La sensibilisation de l’ensemble des acteurs économiques et industriels, dont les PME-PMI, s’inscrit bien dans la logique du livre blanc. Protéger le patrimoine des entreprises, quelle que soit leur taille, c’est commencer à protéger les installations industrielles et les infrastructures qu’elles conçoivent ou utilisent. C’est du même coup renforcer notre posture nationale de cyberdéfense.

Cette démarche fait écho au volet sécurité économique du dispositif d’intelligence économique présenté par le Premier ministre lors du conseil des ministres du 29 mai 2013.

Bien évidemment, la sensibilisation débute auprès des bureaux d’étude, cible naturelle et privilégiée. Mais, elle doit se poursuivre chez les sous-traitants, qui détiennent souvent une copie des plans de l’ensemble du système envisagé. ABC News, le 27 mai dernier, fait ainsi état de l’exfiltration des plans du futur quartier général de l’agence de renseignement australienne, qui aurait eu lieu à partir du système informatique de l’un des prestataires.

Il convient enfin d’avoir une attention pour les entreprises chargées de la maintenance des systèmes, voire -de manière plus critique encore- de leur télémaintenance. L’accès à distance à des systèmes de commande et de contrôle dans les secteurs énergétique, de l’eau, de la médecine, des télécommunications,… est un bon moyen, à risque limité, de venir, au mieux, perturber le fonctionnement de la société, au pire, de provoquer des victimes.

Loin des idées reçues, les chefs d’entreprise n’ignorent plus tout à fait cette réalité. Les officiers de gendarmerie, intervenant dans le cadre de l’intelligence économique, sont régulièrement interpellés sur les moyens de protection des systèmes informatiques. Ces entrepreneurs, généralement non spécialistes, souhaitent alors recueillir des conseils pratiques et directement applicables.

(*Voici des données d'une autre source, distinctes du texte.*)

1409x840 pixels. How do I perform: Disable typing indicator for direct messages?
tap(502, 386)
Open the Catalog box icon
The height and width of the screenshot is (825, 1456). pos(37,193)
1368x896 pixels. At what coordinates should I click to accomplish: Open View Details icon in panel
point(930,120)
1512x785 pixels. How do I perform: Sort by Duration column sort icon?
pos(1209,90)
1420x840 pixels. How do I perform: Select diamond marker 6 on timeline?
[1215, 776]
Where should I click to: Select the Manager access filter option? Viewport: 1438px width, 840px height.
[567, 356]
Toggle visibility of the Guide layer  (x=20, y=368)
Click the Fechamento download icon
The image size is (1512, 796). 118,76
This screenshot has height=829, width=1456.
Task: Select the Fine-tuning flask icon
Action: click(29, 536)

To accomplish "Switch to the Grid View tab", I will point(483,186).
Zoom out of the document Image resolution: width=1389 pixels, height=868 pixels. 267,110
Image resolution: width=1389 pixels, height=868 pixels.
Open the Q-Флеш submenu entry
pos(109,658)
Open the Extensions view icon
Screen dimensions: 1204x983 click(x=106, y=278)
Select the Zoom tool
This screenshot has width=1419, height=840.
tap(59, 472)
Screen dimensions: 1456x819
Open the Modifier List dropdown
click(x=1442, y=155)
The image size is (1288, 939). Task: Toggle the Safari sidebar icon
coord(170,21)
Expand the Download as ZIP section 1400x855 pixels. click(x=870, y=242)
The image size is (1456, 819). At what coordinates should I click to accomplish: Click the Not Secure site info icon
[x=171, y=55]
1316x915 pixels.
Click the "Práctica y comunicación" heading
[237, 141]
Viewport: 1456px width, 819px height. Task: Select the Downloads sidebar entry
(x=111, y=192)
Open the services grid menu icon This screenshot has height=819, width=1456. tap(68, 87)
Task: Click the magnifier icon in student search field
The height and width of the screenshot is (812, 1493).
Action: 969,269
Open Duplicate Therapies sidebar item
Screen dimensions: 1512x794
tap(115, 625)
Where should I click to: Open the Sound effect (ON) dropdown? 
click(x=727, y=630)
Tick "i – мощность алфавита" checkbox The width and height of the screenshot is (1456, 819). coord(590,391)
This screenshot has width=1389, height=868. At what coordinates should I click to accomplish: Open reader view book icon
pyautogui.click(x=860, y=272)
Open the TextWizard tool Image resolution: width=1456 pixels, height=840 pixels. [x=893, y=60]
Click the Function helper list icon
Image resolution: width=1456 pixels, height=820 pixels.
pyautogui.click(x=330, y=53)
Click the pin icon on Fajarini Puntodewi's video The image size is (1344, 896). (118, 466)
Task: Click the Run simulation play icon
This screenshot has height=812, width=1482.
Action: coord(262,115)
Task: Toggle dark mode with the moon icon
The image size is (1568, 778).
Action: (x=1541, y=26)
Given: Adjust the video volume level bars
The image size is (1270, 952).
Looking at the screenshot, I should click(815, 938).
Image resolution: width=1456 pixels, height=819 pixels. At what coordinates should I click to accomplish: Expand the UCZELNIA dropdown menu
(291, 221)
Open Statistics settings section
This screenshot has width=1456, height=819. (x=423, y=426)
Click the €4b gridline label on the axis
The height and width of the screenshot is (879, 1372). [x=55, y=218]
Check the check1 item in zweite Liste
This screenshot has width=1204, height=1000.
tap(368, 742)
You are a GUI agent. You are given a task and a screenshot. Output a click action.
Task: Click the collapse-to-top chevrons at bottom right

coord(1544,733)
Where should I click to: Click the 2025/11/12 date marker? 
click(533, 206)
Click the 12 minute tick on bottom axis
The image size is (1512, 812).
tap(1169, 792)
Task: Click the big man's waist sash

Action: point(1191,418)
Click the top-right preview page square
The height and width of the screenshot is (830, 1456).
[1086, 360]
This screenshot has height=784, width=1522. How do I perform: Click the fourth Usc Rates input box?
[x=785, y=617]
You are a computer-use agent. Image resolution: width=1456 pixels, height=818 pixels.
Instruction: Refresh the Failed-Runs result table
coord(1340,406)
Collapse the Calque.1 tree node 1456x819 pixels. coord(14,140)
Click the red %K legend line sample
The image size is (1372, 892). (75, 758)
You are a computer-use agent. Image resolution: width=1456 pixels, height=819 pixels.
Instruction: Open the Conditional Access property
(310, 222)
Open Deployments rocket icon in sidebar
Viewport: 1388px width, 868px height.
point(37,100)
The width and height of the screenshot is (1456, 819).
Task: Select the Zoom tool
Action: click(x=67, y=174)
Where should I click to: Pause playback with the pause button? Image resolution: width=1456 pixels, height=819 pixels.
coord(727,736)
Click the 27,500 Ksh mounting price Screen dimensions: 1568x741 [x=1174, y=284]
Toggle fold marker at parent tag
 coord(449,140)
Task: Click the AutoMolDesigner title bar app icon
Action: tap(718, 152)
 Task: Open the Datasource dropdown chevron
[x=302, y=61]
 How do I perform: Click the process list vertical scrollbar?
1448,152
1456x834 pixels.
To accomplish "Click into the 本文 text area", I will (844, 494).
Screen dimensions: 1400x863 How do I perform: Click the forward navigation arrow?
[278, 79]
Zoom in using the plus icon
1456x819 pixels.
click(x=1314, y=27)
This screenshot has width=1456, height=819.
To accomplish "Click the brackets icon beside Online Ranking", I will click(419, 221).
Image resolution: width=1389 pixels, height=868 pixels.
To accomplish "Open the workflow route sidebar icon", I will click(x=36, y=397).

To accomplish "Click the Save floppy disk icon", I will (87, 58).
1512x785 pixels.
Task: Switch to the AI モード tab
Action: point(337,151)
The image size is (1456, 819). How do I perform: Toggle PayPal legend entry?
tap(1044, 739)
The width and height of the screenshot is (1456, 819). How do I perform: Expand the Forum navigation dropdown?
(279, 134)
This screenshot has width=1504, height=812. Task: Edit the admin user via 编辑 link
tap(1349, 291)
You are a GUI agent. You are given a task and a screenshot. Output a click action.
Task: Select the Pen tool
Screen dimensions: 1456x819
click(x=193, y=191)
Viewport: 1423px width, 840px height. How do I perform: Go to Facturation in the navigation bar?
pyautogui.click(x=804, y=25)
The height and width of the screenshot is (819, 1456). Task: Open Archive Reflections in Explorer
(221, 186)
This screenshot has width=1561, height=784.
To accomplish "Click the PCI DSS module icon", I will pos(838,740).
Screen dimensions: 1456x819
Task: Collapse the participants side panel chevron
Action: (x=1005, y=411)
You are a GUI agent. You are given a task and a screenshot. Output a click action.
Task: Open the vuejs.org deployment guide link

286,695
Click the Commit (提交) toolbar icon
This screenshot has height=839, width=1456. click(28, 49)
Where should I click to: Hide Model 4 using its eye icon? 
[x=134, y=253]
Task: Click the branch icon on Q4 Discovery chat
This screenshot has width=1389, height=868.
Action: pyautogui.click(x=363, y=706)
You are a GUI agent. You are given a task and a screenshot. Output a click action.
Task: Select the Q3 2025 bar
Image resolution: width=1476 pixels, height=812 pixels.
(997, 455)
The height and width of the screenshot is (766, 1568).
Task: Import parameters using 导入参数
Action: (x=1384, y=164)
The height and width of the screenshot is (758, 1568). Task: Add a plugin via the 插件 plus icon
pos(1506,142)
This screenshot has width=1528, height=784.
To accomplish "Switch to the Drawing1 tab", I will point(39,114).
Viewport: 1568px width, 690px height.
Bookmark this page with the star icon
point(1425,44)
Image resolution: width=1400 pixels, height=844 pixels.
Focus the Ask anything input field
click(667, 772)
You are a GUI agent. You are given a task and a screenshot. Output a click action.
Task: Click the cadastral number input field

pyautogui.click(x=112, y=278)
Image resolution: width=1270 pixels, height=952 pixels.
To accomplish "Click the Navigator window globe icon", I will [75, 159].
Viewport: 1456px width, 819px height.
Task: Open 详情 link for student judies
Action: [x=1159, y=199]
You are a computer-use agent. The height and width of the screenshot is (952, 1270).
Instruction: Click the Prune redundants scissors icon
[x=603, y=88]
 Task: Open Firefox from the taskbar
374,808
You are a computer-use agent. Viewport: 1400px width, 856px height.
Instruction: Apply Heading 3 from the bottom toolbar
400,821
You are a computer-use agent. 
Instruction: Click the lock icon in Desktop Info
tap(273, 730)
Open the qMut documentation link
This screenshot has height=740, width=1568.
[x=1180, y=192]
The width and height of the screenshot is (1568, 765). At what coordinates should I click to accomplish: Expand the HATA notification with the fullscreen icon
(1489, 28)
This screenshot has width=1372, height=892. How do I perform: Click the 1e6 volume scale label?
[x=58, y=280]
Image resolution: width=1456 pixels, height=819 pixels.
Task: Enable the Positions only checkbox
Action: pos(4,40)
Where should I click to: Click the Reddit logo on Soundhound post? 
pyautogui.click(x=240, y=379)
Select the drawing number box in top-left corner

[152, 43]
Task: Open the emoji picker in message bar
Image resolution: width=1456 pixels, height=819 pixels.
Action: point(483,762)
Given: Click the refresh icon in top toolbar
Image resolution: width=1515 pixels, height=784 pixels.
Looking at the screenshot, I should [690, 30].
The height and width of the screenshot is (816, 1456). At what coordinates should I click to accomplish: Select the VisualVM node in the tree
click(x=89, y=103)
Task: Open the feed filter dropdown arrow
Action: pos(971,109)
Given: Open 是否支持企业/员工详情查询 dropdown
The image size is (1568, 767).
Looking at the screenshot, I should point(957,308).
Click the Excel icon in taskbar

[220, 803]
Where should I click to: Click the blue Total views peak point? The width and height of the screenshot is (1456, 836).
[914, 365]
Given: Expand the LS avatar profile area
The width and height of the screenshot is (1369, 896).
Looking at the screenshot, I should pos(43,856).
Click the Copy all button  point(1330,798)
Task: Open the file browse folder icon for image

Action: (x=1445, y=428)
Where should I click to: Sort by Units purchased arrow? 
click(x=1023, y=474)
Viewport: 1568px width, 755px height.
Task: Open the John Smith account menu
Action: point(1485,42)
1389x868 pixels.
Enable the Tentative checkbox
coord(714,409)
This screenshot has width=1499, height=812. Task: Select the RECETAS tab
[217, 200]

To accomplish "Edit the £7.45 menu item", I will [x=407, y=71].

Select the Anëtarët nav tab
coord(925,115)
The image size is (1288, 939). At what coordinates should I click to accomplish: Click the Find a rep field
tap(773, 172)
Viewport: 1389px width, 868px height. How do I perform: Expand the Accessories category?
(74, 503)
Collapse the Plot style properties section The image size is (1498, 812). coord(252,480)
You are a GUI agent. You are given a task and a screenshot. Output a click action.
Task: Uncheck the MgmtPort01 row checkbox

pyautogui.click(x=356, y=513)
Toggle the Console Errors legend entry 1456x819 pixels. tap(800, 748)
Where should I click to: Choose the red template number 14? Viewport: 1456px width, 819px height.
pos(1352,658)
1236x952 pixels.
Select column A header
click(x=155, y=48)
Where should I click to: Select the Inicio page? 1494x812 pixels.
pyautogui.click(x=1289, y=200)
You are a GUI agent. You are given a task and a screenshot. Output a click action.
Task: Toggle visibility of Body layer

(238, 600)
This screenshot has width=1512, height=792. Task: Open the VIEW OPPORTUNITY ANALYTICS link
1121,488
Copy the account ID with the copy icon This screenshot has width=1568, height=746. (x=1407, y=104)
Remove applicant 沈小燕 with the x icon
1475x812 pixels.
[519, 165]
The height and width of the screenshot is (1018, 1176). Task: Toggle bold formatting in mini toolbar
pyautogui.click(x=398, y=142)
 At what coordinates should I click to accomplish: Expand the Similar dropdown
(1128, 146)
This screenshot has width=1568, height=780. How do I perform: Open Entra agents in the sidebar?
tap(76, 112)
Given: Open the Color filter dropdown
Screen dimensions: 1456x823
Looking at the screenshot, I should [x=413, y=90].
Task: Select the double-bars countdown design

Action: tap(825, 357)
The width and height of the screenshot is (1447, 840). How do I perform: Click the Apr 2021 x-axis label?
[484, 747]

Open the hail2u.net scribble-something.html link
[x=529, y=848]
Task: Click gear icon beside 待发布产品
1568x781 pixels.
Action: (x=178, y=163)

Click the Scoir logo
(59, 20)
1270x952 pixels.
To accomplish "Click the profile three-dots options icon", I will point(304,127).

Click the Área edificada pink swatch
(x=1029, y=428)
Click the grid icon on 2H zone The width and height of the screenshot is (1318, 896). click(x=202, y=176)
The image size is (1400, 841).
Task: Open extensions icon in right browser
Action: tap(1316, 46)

Le guide d’hygiène informatique réalisé par l’ANSSI constitue un excellent premier support. Ces 40 règles permettent en effet de franchir un vrai palier de maturité. Elles sont à la fois simples, concrètes et utiles. Il s’agira également de développer un support à destination des chefs d’entreprise, reprenant ces grands principes et leur permettant d’engager une réflexion sur le niveau de cybersécurité au sein de leur entreprise.

C’est dans ce sens que la police et la gendarmerie renforceront désormais leurs actions, notamment auprès des PME-PMI. Les quelques 9 000 actions de sensibilisation d’intelligence économique conduites par la gendarmerie en 2012 et les 2 500 diagnostics de vulnérabilités réalisés sont autant d’occasion de convaincre de la nécessité de prendre en compte le volet cybersécurité.